### Stored records
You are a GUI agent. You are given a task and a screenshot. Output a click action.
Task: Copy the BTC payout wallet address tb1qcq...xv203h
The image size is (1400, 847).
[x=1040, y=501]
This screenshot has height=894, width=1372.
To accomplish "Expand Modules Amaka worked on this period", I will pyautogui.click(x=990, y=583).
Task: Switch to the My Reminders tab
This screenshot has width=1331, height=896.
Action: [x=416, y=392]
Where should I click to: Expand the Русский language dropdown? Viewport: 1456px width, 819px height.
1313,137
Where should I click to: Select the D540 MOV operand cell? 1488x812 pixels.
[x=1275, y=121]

### Work instruction
The data must be retyped in full, exactly as it reads.

### Solution below
You are a GUI agent. You are given a task and a screenshot. Output a click action.
Task: Copy the BTC payout wallet address tb1qcq...xv203h
The image size is (1400, 847).
[x=1040, y=501]
This screenshot has height=894, width=1372.
To accomplish "Expand Modules Amaka worked on this period", I will pyautogui.click(x=990, y=583).
Task: Switch to the My Reminders tab
This screenshot has width=1331, height=896.
Action: [x=416, y=392]
Where should I click to: Expand the Русский language dropdown? Viewport: 1456px width, 819px height.
1313,137
Where should I click to: Select the D540 MOV operand cell? 1488x812 pixels.
[x=1275, y=121]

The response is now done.